Some ODM algorithms may benefit from binning (discretizing) both numeric and categorical data. Naive Bayes, Adaptive Bayes Network, Clustering, Attribute Importance, and Association Rules algorithms may benefit from binning.
Binning means grouping related values together, thus reducing the number of distinct values for an attribute. Having fewer distinct values typically leads to a more compact model and one that builds faster. Binning must be performed carefully. Proper binning can improve model accuracy; improper binning can lead to loss in accuracy.
Top N most frequent items: This technique is used to bin categorical values. The bin definition for each attribute is computed based on the occurrence frequency of values that are computed from the data. The user specifies a particular number of bins, say N. Each of the bins bin_1,..., bin_N corresponds to the values with top frequencies. The bin bin_N+1 corresponds to all remaining values.
Equi-Width Binning: This technique is used to bin numerical values. For numerical attributes, ODM finds the minimum (min) and maximum (max) values for every attribute in the data. Then ODM divides the [min, max] range into N equal bins of size d=(max-min)/N. Thus bin 1 is [min, min+d), bin 2 is [min+d, min+2d), and bin N is [min+(N-1)*d,max]. The number of bins can either be specified by the user or calculated by the transformation.
Quantile Binning: This technique is used to bin numerical values. The definition for each relevant attribute is computed based on the minimum values for each quantile, where quantiles are computed from the data using
NTILE function. Bins bin_1,..., bin_N span the following ranges: bin_1 spans [min_1,min_2]; bin_2,..., bin_i,..., bin_N-1 span (min_i, min_(i+1)] and bin_N spans (min_N, max_N]. Bins with equal left and right boundaries are collapsed.

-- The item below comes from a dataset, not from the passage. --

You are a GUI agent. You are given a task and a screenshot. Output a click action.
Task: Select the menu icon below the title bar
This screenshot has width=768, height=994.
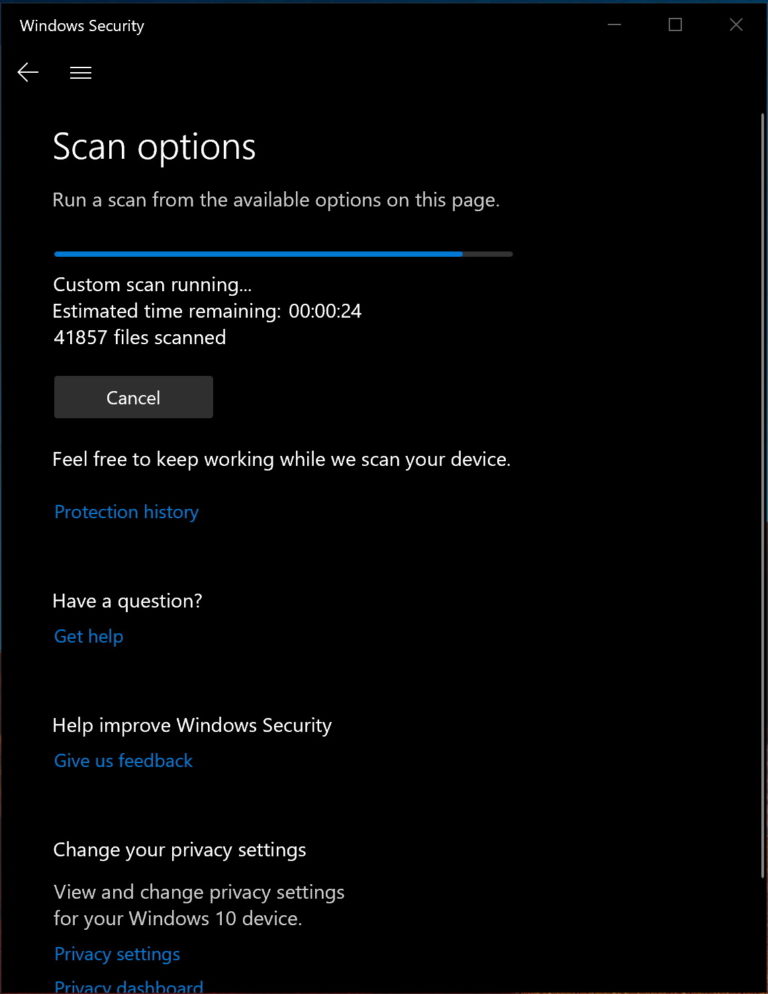(80, 72)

Normalization converts individual numerical attributes so that each attribute's values lie in the same range. Values are converted to be in the range 0.0 to 1.0 or the range -1.0 to 1.0. Normalization ensures that attributes do not receive artificial weighting caused by differences in the ranges that they span. Some algorithms, such as k-Means, Support Vector Machine, and Non-Negative Matrix Factorization, benefit from normalization.